Objetivo 1 | Reproduce palabra por palabra el texto completo sobre la elección presidencial de Brasil.

Texto proporcionado |
━━━━━━━━━━━━━━━━━━━━
Más allá de la segunda vuelta electoral de Brasil, las miradas de América Latina ya se dirigen al 1 de enero de 2023, cuando asuma el presidente que dirigirá el país por cuatro años. A menos de una semana de la elección final, el resultado apunta a la perpetuación de la polarización asimétrica entre una izquierda light y una derecha agresiva, lo que significa mantener en tensión a la debilitada democracia brasileña.
por Juraima Almeida y Aram Aharonian| CLAE
Hoy la pregunta esencial parece ser cuál será la orientación político-ideológica triunfante en el gigante sudamericano, orientación que tendrá una repercusión directa en toda Latinoamérica. Con sus 220 millones de habitantes y 8.5 millones de kilómetros cuadrados, Brasil es el país que más peso tiene en la región. Y de su propio futuro dependerá, en parte, si América Latina puede dar pasos más significativos hacia la unidad económica y política, por el momento en un relativo standby.
Transitamos aún una de las campañas electorales más largas de Brasil desde el proceso de redemocratización de los años 80, que se inició en 2018 con la prisión del expresidente Luiz Inacio Lula da Silva, quien intenta retomar al palacio del Planalto; atravesó las elecciones presidenciales de aquel año y todo el gobierno del ultraderechista Jair Bolsonaro, iniciado en 2019, y que ahora ¿llega a su fin?.
━━━━━━━━━━━━━━━━━━━━
Datos proporcionados |
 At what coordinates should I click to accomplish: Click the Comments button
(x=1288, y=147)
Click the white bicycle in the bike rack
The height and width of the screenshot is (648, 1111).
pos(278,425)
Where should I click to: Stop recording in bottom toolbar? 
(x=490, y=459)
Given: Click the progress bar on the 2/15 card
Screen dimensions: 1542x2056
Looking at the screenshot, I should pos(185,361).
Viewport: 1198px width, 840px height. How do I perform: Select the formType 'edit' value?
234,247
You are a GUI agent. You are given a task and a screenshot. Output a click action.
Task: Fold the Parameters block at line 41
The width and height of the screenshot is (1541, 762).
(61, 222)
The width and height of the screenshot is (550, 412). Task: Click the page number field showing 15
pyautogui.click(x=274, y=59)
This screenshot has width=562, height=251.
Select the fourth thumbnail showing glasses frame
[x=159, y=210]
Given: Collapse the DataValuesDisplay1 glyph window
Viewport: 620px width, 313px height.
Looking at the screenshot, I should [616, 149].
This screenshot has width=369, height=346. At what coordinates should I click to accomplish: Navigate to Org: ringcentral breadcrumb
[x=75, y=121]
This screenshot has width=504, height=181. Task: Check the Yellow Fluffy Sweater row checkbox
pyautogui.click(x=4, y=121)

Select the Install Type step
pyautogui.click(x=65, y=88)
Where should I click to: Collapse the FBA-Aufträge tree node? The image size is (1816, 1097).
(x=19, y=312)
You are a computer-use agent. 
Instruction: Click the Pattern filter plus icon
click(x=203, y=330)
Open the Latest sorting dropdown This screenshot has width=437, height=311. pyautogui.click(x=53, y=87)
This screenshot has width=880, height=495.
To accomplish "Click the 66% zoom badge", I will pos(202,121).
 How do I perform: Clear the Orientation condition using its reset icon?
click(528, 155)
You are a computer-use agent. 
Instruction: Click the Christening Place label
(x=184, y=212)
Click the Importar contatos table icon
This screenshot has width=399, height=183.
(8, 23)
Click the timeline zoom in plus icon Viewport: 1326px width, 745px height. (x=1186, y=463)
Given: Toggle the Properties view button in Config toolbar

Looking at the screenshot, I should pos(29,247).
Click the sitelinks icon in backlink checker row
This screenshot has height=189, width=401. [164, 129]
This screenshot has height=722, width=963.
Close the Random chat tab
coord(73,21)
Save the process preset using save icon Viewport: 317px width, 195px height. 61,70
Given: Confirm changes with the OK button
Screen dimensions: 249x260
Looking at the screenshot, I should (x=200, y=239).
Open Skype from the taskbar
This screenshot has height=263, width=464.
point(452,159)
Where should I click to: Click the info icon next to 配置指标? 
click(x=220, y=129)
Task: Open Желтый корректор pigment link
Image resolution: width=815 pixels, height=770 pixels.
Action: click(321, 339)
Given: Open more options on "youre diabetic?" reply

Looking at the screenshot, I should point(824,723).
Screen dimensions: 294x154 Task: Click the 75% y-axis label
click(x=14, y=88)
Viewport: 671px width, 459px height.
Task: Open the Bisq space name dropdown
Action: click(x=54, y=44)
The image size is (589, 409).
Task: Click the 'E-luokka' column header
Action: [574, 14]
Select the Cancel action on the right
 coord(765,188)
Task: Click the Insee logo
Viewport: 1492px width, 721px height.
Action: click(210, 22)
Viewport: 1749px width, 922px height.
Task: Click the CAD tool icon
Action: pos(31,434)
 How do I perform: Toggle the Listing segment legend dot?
━━━━━━━━━━━━━━━━━━━━
Objetivo 2 | Cita textualmente las líneas de los registros que van desde la que contiene "Where should I click to: Collapse" hasta la que contiene "click(528, 155)", ambas incluidas.

Solución 1 |
Más allá de la segunda vuelta electoral de Brasil, las miradas de América Latina ya se dirigen al 1 de enero de 2023, cuando asuma el presidente que dirigirá el país por cuatro años. A menos de una semana de la elección final, el resultado apunta a la perpetuación de la polarización asimétrica entre una izquierda light y una derecha agresiva, lo que significa mantener en tensión a la debilitada democracia brasileña.
por Juraima Almeida y Aram Aharonian| CLAE
Hoy la pregunta esencial parece ser cuál será la orientación político-ideológica triunfante en el gigante sudamericano, orientación que tendrá una repercusión directa en toda Latinoamérica. Con sus 220 millones de habitantes y 8.5 millones de kilómetros cuadrados, Brasil es el país que más peso tiene en la región. Y de su propio futuro dependerá, en parte, si América Latina puede dar pasos más significativos hacia la unidad económica y política, por el momento en un relativo standby.
Transitamos aún una de las campañas electorales más largas de Brasil desde el proceso de redemocratización de los años 80, que se inició en 2018 con la prisión del expresidente Luiz Inacio Lula da Silva, quien intenta retomar al palacio del Planalto; atravesó las elecciones presidenciales de aquel año y todo el gobierno del ultraderechista Jair Bolsonaro, iniciado en 2019, y que ahora ¿llega a su fin?.

Solución 2 |
Where should I click to: Collapse the FBA-Aufträge tree node? The image size is (1816, 1097).
(x=19, y=312)
You are a computer-use agent. 
Instruction: Click the Pattern filter plus icon
click(x=203, y=330)
Open the Latest sorting dropdown This screenshot has width=437, height=311. pyautogui.click(x=53, y=87)
This screenshot has width=880, height=495.
To accomplish "Click the 66% zoom badge", I will pos(202,121).
 How do I perform: Clear the Orientation condition using its reset icon?
click(528, 155)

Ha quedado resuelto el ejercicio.